Don’t underestimate the value of sitting with an actual user.
A few years ago, I was working with a production support team looking after the core business CRM application. My primary role at the time was a DevOps position that had me mentoring the junior team members alongside babysitting the legacy application. I was called over by the Application Services Manager at the time and asked to help one of the less technical members of the team on a particularly insidious issue. The issue I was tasked to help with was:
- Looking at was why the application intermittently crashed on a Windows server 2008 machine but worked fine on a Win XP desktop box.
- This only seemed to happen when opening a particular screen in the application.
- The application never crashed if you had administrator access to the application.
- No-one in production support could replicate the issue.
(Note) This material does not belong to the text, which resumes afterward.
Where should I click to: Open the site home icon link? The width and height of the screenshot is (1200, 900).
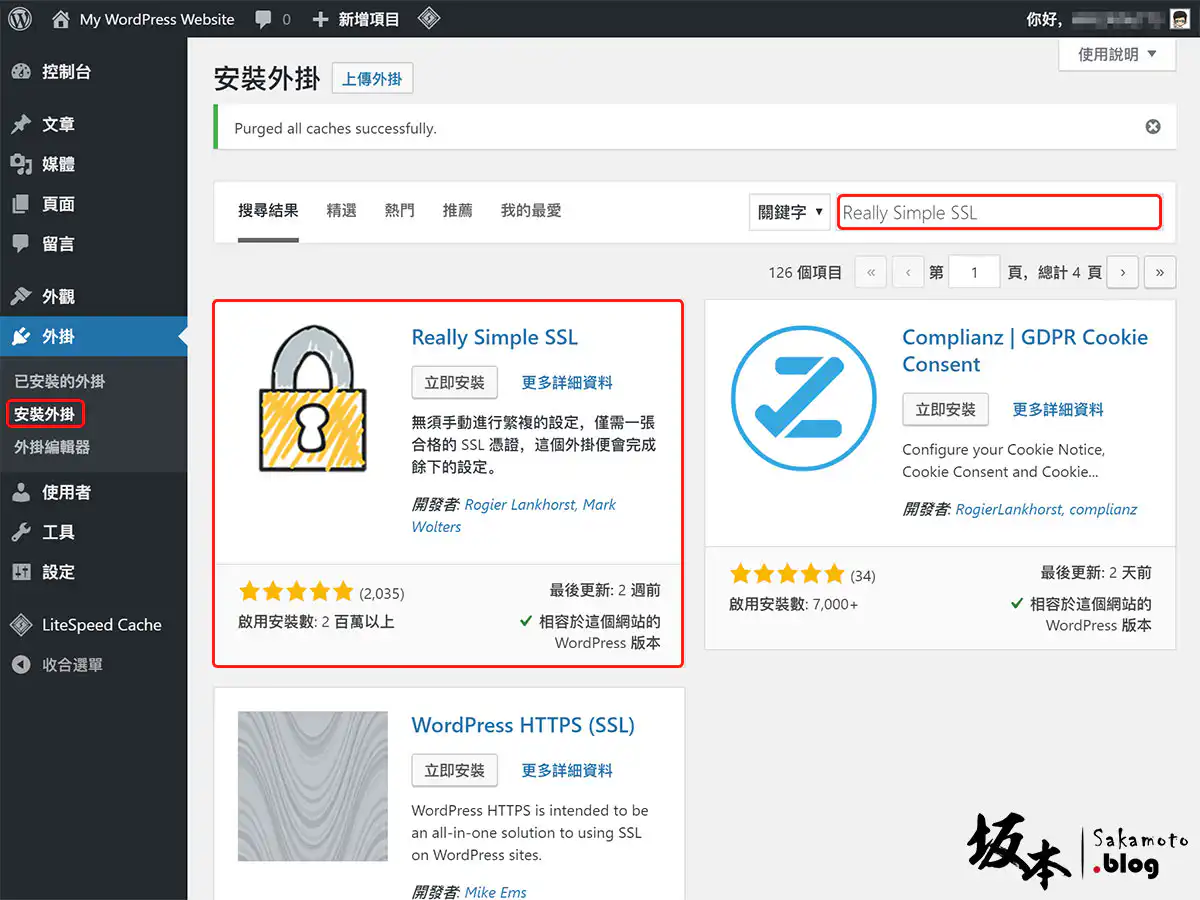pyautogui.click(x=62, y=19)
The actual steps taken to resolve the issue aren’t particularly important to the story but suffice to say we checked all the usual suspects e.g. environments, user permissions, etc. and nothing was helping the situation. At this point we had modified the application a number of times to try to help pinpoint he issue and allow the production support team to replicate the issue. Each time we modified the application I would ask the junior teammate to trek to the main office in town (about a 30 minute walk away) and sit with the users affected whilst they went through the process of replicating the issue, whilst I stayed in the satellite office monitoring the logs and the server to see if anything unusual was appearing. Each time this cycle happened the users could successfully replicate the issue but we couldn’t. This cycle happened a few times until I decided that I wanted to see first hand what the issue was. So after three weeks of getting nowhere I braved the trip up to the main office to sit down with the users and see the problem first hand. As soon as I saw the user replicate the issue, I felt like giving myself the biggest face-palm of all time. To fully appreciate the situation you’ll need to understand that the application in question had a number of methods to allow the user to open a new screen:
- Use the File » Open menu
- Use a toolbar button
- Use a keyboard shortcut
Options 1&3 opened the screen directly, whereas option 2 called the same functions as 1&3 but within the toolbar click event handler.
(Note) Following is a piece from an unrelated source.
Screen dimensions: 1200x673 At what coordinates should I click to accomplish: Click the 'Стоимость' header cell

When I sat down with the user and saw them click on the toolbar to open up the new screen, everything fell into place as to why no-one in production support could replicate the issue… everyone in production support always used the keyboard shortcuts. The keyboard was the quickest way of navigating the application so being the technically minded team we were, we all used the keyboard to navigate the application and never used the menu or the toolbar. This epiphany would never have come about without taking the time to sit down with the user to understand what they actually did and why they did things that way. Ultimately I was able to track the issue down to some re-entrant code trying to modify the toolbar state when it still dealing with the click event handler but the issue soon got fixed.
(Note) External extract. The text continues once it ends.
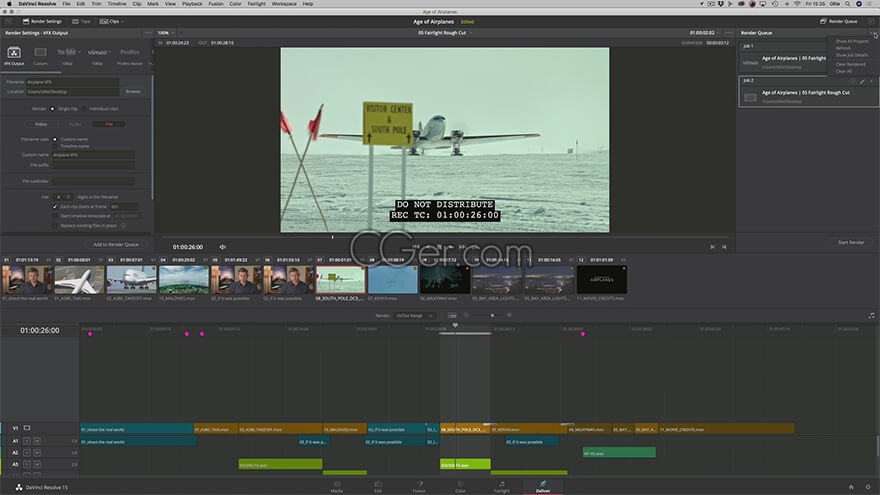This screenshot has height=495, width=880.
Task: Open the Fairlight page icon
Action: click(502, 486)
As a bonus, the reason that the issue wasn’t occurring when the user had administrative privileges was due to the fact that when the user had more rights to the system different options were appearing within the toolbar for all the new functions that could be accessed by an admin. This then caused the particular screen button to be in a different position on the toolbar which broke the user’s ‘muscle-memory’ associated with opening the screen. The knock-on impact of the open button moving on the toolbar was that they had to fallback to using the slower ‘File » Open’ option which didn’t exhibit the crashing behavior and therefore allowed the screen to open correctly.
This support incident taught me two very valuable lessons:
- Always try to speak to the person actually using your software. You can only do so much through an intermediary such as a Business Analyst or a colleague. Face to face time in invaluable to help understanding the parameters of the problem you are trying to solve. In the example above, it should have happened sooner than it did but both myself and my colleague were busy juggling multiple issues at the same time which caused the delay.
- Never underestimate the behaviors of the user. This is to say that even the seemingly smallest change in surroundings e.g. additional buttons appearing within the toolbar caused the user’s behavior to change and therefore masked the issue at hand.
Don’t underestimate the value of sitting with actual users!